Летом 1938 года с заставы на западной границе, где Мурашов проходил срочную службу, отправили его поступать в пограничное училище. Он прожил в летнем лагере около недели, когда его вызвал вдруг начальник приемной комиссии.
— Слушай, помкомвзвод, — сказал он. — Ты знаешь, куда поступаешь?
— Так точно, знаю. В пограничное училище.
— Да-да. У нас особые требования. А у тебя, — он стукнул пальцем по папке, — тетка, репрессирована. Почему не сообщил сразу? На заставе об этом знают?
— У нас спрашивали о таких родственниках. Я все сказал. И мне ответили, что это не препятствие. Ведь вы неправильно сейчас сказали: это мужа у тетки арестовали, инженера-конструктора. А тетка с ребятами живет, где и жила. Мается, конечно… Муж тетки — довольно ведь дальняя родня, верно?
— Хмм… Ты сам с ними поддерживал отношения?
— Ну, чтобы уж близко — не скажу…
Мурашов и правда редко ходил в гости к тетке Симе — стеснялся худой одежды, чувствовал себя чужим в чинной, благообразной, ухоженной обстановке Дома специалистов после барачных шума и вольницы. Тетка тоже редко бывала у них, снисходительно жалела сестру, мать Мурашова, за ее тяжелую жизнь с лиховатым, не чурающимся рюмочки мурашовским отцом. А сам отец вообще не бывал в инженерской семье никогда. «А-а, родня… дерьмо!» — говорил он.
— Так вот, помкомвзвод: ты в наше училище не подходишь. У нас особые требования, понимаешь?
Мурашов подумал, вздохнул, развел руками:
— Ну, что делать? Хоть в городе побывал, на других людей глянул, отвлекся немножко. А все-таки без своих ребят скучно. Поеду обратно на заставу, буду дослуживать. Я ведь, товарищ полковой комиссар, не очень-то и просился. Приехал из отряда командир, спрашивает: «Не желаешь учиться на командира-пограничника? Ты из рабочих, комсомолец, старослужащий, помкомвзвод — подходишь по всем статьям». Что же, думаю, не поехать. А статьи-то, оказывается, вовсе и не все… Ну, не получилось — беды особенной нет. На гражданке тоже люди нужны.

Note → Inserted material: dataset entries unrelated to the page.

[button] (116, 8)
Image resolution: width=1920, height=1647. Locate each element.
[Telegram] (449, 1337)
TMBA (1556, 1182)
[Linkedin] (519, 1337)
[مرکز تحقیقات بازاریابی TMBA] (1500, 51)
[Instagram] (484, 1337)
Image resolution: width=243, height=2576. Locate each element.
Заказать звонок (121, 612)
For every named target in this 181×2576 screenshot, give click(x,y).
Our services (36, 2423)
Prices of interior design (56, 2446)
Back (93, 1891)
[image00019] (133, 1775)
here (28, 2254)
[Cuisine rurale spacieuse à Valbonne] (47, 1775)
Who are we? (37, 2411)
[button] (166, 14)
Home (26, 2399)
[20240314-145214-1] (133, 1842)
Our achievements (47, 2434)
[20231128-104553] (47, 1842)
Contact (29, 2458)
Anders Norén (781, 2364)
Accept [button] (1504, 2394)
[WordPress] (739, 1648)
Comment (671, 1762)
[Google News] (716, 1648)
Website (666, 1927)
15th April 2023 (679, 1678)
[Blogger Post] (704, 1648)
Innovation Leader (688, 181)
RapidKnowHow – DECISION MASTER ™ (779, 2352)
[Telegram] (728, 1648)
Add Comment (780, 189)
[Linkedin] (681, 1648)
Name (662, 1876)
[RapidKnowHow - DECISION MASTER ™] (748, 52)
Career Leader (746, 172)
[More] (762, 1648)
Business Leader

— Конечно, нужны… Только найдешь ли ты там дело по себе? У тебя ведь девять классов — значит, до института еще год учиться надо. А обратно на завод идти — что же с таким образованием кувалдой-то махать? Ты ведь кузнец?
— Я работал на механическом молоте, там кувалдами не машут. Но вообще я собирался на лекальщика учиться, мне один из них говорил, что у меня в пальцах чутье есть.
— А если в техникум?
— Что я там, с пацанами? Да и кормить-одевать меня некому, так что будем считать — отучился…
— Что-то ни то, ни се у тебя, — гнул свое комиссар. — Почему девять классов? Ни семь, ни десять. Запалу не хватило, что ли?
— Мать за уши тащила, — нехотя объяснил Мурашов. — У ней в семье все образованные. А у меня в девятом классе уже борода росла. Считайте, девяти в школу пошел, да два года сидел в шестом. Девятнадцать лет, а я все в штанах с заплатами бегаю! Сверстники-то мои работали давно, одевались…
— Но-но! — прозвучал строгий голос. — Мать тебе добра хотела, а ты, понимаешь… Не кончил, значит? А причина, все-таки?
— Да отец наш опять забуробил, нашел какую-то… Матери тогда не до меня стало, я и ушел потихоньку из школы. Когда на завод устроился, только тогда ей сказал.